2 - Les conséquences de la faculté de résiliation annuelle sur le droit à l'oubli

Cette loi va permettre l'application effective du "droit à l'oubli", instauré par un protocole d'accord sur le droit à l'oubli, signé le 24 mars 2015 entre les pouvoirs publics, les professionnels de la banque et de l’assurance, l’Institut national du cancer (INCa) et les associations de malades. Ce protocole s'applique aux personnes guéries d'un cancer dont le traitement est terminé, sans rechute, depuis 10 ans au moins (ou cinq ans s'il avait été diagnostiqué avant ses 18 ans).

 

Actuellement, les assurés qui avaient souscrit un contrat prenant en compte leur passé médical payent des surprimes ou sont en situation de sous-garanties. Ce droit de résiliation annuelle instauré par le législateur leur permettra de trouver un nouvel assureur et de bénéficier du droit à l'oubli de leur pathologie cancéreuse ancienne. Ainsi, ils pourront être mieux assurés et à moindre coût.

 

Bon à savoir Vous pouvez consulter la grille de référence du délai d'accès à l'assurance emprunteur en fonction des pathologies, établie par la Convention AERAS et actualisée au 30 mars 2017, sur le site Internet de la Convention.

 

 

3 - La loi va-t-elle créer un gain de pouvoir d'achat pour les emprunteurs ?

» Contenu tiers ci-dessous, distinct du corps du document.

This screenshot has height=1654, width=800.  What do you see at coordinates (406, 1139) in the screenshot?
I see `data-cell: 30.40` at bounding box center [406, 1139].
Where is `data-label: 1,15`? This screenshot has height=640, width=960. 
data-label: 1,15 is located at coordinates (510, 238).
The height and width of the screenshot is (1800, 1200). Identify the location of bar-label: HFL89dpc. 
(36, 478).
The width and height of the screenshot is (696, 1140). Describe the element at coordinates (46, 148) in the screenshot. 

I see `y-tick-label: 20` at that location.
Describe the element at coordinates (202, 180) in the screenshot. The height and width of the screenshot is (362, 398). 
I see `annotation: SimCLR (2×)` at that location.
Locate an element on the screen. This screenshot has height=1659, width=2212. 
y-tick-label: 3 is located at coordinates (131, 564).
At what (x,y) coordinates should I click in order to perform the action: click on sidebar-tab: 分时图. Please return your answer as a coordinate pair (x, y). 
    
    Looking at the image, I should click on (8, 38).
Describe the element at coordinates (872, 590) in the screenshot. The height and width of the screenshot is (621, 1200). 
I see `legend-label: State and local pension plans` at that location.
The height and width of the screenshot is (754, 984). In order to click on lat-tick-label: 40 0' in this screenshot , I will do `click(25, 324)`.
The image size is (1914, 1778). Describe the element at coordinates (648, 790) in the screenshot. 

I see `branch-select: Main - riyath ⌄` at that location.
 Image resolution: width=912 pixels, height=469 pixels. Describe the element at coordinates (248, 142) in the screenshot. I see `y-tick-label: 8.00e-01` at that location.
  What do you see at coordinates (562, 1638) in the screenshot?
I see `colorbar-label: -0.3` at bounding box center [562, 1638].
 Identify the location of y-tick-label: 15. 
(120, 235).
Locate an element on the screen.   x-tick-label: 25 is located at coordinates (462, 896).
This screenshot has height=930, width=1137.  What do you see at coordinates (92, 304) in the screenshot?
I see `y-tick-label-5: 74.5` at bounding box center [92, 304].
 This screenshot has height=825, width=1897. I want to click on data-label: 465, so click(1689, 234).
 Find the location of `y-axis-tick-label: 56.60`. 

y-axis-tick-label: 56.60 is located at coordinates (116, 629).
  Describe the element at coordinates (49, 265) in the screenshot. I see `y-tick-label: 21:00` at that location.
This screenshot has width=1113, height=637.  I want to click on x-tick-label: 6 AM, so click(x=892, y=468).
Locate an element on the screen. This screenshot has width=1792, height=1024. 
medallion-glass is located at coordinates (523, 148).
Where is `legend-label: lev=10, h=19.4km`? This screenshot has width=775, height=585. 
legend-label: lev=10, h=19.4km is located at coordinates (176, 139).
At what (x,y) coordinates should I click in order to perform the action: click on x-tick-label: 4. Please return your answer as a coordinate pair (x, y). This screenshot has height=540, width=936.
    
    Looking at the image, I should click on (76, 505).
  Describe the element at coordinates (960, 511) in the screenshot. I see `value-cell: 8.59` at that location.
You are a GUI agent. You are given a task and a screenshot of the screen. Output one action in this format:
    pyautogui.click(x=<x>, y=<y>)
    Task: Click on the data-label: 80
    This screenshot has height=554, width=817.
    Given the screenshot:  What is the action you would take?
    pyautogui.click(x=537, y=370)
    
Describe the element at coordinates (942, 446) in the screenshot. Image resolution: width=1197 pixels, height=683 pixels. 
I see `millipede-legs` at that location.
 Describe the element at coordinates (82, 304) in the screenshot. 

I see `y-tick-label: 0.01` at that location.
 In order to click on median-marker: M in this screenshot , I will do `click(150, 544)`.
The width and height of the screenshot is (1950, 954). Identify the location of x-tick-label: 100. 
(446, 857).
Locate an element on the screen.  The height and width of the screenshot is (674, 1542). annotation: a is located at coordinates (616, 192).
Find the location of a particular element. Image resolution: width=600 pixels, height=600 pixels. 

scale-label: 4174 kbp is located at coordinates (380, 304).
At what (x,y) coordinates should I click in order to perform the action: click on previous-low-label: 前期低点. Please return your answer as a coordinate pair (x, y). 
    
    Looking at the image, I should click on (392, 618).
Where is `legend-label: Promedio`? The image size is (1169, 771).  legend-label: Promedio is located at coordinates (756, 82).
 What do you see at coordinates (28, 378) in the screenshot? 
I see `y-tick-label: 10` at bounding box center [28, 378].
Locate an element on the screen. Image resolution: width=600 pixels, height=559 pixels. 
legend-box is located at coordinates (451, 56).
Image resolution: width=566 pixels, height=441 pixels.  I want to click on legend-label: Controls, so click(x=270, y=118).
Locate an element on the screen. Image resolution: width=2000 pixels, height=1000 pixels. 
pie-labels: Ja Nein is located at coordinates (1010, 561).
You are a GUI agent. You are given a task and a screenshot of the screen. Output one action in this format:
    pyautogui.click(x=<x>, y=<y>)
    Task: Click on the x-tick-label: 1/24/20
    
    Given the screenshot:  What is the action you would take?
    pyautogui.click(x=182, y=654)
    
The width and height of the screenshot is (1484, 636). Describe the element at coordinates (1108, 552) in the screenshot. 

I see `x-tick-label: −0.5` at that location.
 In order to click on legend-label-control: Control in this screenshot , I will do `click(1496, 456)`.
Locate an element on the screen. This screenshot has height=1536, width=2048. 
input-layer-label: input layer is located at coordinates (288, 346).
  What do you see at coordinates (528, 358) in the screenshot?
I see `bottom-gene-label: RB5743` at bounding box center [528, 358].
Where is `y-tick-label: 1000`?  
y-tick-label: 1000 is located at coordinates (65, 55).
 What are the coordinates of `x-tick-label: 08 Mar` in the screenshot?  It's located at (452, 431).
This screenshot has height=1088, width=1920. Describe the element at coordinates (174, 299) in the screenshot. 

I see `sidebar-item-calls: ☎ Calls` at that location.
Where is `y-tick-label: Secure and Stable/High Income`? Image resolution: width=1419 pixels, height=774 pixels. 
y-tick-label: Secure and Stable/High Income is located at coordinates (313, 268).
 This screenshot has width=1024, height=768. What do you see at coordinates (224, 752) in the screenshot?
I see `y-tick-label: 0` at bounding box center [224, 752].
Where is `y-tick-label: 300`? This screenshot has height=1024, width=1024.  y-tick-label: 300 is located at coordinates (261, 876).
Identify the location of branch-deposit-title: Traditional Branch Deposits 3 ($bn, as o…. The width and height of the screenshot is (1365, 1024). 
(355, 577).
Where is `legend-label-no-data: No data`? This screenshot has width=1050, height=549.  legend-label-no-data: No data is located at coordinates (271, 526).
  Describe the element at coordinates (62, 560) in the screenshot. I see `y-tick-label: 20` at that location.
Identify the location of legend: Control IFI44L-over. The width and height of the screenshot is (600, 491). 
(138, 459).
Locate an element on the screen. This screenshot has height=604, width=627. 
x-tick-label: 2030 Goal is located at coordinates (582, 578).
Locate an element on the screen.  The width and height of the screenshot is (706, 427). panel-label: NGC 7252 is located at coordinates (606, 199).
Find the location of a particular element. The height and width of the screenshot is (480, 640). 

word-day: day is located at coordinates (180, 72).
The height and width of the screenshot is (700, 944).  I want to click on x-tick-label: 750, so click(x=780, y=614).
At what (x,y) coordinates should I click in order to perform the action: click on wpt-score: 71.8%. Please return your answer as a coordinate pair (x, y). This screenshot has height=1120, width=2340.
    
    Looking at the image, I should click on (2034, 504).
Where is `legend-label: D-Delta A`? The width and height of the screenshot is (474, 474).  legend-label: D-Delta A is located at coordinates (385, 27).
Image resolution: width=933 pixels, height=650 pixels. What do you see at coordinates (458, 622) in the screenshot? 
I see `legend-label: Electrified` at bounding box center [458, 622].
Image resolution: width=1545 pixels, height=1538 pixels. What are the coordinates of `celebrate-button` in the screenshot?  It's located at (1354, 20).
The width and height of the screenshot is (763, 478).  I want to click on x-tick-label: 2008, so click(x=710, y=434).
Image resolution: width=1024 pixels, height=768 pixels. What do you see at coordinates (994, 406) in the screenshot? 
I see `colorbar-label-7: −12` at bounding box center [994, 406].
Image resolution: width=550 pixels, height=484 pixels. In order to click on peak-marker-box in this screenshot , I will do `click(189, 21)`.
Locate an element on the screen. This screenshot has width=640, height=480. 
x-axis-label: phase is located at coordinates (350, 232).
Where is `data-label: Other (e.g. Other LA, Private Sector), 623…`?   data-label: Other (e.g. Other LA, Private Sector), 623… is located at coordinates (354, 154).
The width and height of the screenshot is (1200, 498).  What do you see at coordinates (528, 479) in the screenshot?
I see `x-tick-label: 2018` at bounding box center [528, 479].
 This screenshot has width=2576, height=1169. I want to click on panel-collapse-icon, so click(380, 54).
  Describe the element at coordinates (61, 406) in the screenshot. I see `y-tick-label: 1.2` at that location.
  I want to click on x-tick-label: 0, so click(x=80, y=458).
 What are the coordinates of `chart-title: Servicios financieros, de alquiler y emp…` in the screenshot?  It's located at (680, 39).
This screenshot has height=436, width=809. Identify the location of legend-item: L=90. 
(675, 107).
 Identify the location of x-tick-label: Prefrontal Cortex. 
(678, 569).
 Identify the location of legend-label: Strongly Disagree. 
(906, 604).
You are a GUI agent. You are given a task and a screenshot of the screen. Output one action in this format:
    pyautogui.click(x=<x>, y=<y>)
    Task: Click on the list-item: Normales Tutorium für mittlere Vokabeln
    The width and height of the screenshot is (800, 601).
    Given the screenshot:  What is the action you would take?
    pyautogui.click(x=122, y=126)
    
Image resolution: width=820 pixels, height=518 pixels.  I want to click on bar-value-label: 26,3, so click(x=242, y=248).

L'objectif de la loi est de permettre aux assurés de changer d'assureur emprunteur, afin, notamment, de voir leurs cotisations baisser en faisant jouer la concurrence. Cependant, pour certains professionnels, cet effet ne profitera pas à tout le monde. En effet, le système actuel est construit de telle sorte que les assurés jeunes et en bonne santé voient une part de leur cotisation assumer le risque des assurés moins jeunes et en moins bonne santé, afin que le niveau de cotisation de la population assurée reste abordable pour tous. C'est ce que l'on appelle la mutualisation du risque.

 

Pour les contradicteurs de la loi, la faculté de subsitution de son assurance emprunteur va créer une plus grande sélection des assurés entraînant une difficulté pour certains emprunteurs de s'assurer. Ainsi, selon Charles Berkovits, Directeur commercial de CBP (société de courtage) lors d'une table ronde organisée dans le cadre d'un colloque "Le changement d'assureur en assurance emprunteurs" organisé par l'Université Jean Moulin Lyon 3, sous la direction du Professeur Luc Mayaux, la promesse d'un gain de pouvoir d'achat pourrait ne concerner que les emprunteurs de moins de 45 ans, non fumeurs et en bonne santé.

 

 

4 - Les conséquences de la loi sur le marché de la banque et de l'assurance

Toujours lors de la table ronde précédemment évoquée, Monsieur Jérôme Speroni, juriste auprès de l'AGEA (Fédération nationale des syndicats d'agents généraux d'assurance), indiquait que la décision du Conseil constitutionnel donnait un nouveau départ aux petits agents et courtiers qui voient s'ouvrir un nouveau marché pour eux. En effet, ces derniers n'avaient pas beaucoup de poids sur un marché détenu majoritairement par les géants que sont les bancassurances.

 

Cependant, il convient de relever que la succession des lois encadrant la résiliation des contrats d'assurance emprunteurs a eu pour effet de restreindre le marché plutôt que de le libéraliser. En effet, les assureurs peuvent ou non accepter la substitution. Dans les faits, ils acceptent de moins en moins. C'est pourquoi il faudrait imposer que le refus de substitution par l'assureur "initial" soit suffisamment motivé.

 

Enfin, les agences de notation Moody's et S&P Global Ratings prévoient une perte de rentabilité chez les banques. Selon Moody's "cette concurrence accrue aura un effet négatif sur la rentabilité des banques françaises et de leurs filiales d'assurance qui détiennent environ 85% des encours actuels en assurance emprunteur " (LeFigaro.fr avec AFP - 16/01/2018 - "Assurance emprunteur : Moody's et SP prévoient une perte de rentabilité chez les banques").

 

En conclusion, bien que la décision du Conseil constitutionnel soit une victoire pour les consommateurs en leur offrant une liberté de résiliation et une libéralisation d'un marché jusque là restreint, il conviendra de suivre, dans le temps, les effets de la loi sur les pratiques en matière d'assurance emprunteur.